= Abortion in the Northern Mariana Islands =

Abortion in the Northern Mariana Islands is illegal. Article I, Section 12 of the Constitution of the Northern Mariana Islands states that "The abortion of the unborn child during the mother's pregnancy is prohibited in the Commonwealth of the Northern Mariana Islands, except as provided by law". No law has been passed legalizing abortion in the Northern Mariana Islands. Instead, Northern Mariana Islands criminal law states that performing an abortion is a crime punishable by up to five years imprisonment.

== History ==
During the 1990s women who wanted to get an abortion often travelled to the Philippines as there were no legal options in the Marianas under the aforementioned constitution. Women had few options as to where they could get a legal abortion, including Hawaii or Japan.

=== Legislative history ===

Abortion in the Commonwealth of the Northern Mariana Islands, a United States territory, is illegal per title 11 of the Trust Territory Code, under section 51, which states:Every person who shall unlawfully cause the miscarriage or premature delivery of a woman, with the intent to do so, shall be guilty of abortion and upon conviction thereof shall be imprisoned for a period of not more than five years.

This was reaffirmed with amendment no. 3 to the Constitution of the Northern Mariana Islands, which states:The abortion of the unborn child during the mother's pregnancy is prohibited by the Commonwealth of the Northern Mariana Islands, except as provided by law. This measure was adopted in 1985. It was still in place in 2024.

In 2000, the law was debated after Gov. Pedro Tenorio asked the attorney general to review the constitutionality of the 1985 law. The opinion of an attorney general as to the constitutionality of a law, of course, is merely an opinion and does not nullify a statute. Accordingly, the opinion only served to generate confusion with respect to the legality of abortion within the commonwealth. Any confusion was eliminated with the U.S. Supreme Court's decision in Dobbs v. Jackson Women's Health Organization in 2022, which eliminated the U.S. constitutional right to an abortion first articulated by the court in its 1973 Roe v Wade decision.

=== Judicial history ===
In a 1971 case, Trust Territory v.
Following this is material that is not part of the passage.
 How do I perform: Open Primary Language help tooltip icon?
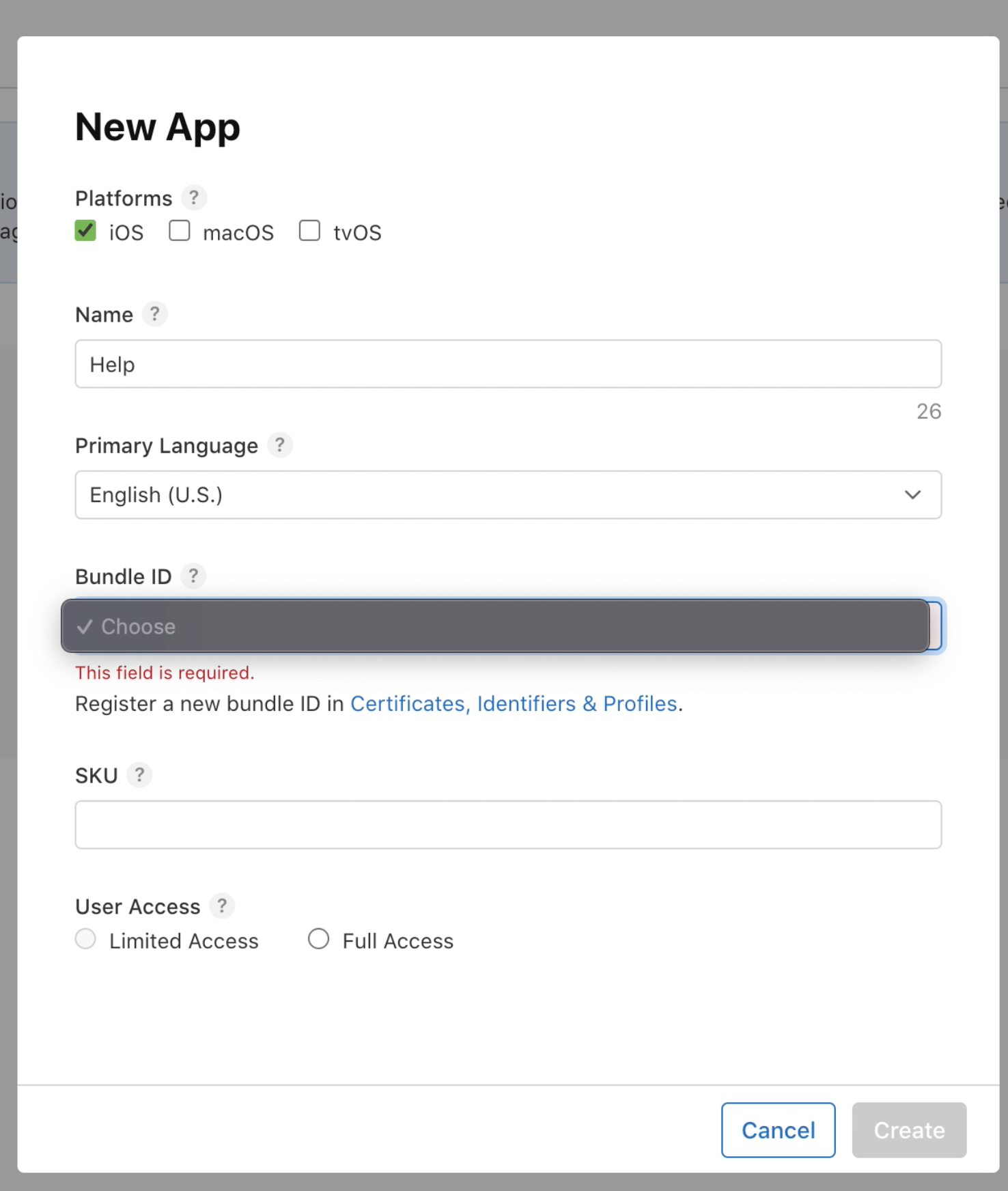pos(280,445)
Tarkong, the Appellate Court of the Trust Territory (see also United States territorial court) held:As far as the woman herself is concerned, unless the abortion statute expressly makes her responsible, it is generally held, although the statute reads any "person", that she is not liable to any criminal prosecution, whether she solicits the act or performs it upon herself.

Although abortion is illegal within the commonwealth, in practice, abortions to save the life of the mother or when pregnancy is the result of rape or incest occur without prosecution.

== Financing ==
In 1998, the only reason an abortion would be eligible for public funding was if it was a result of rape or incest, or if continuing the pregnancy would endanger the life of the woman. This policy has been in place since April 19, 1994, and relates mostly to Medicaid funding.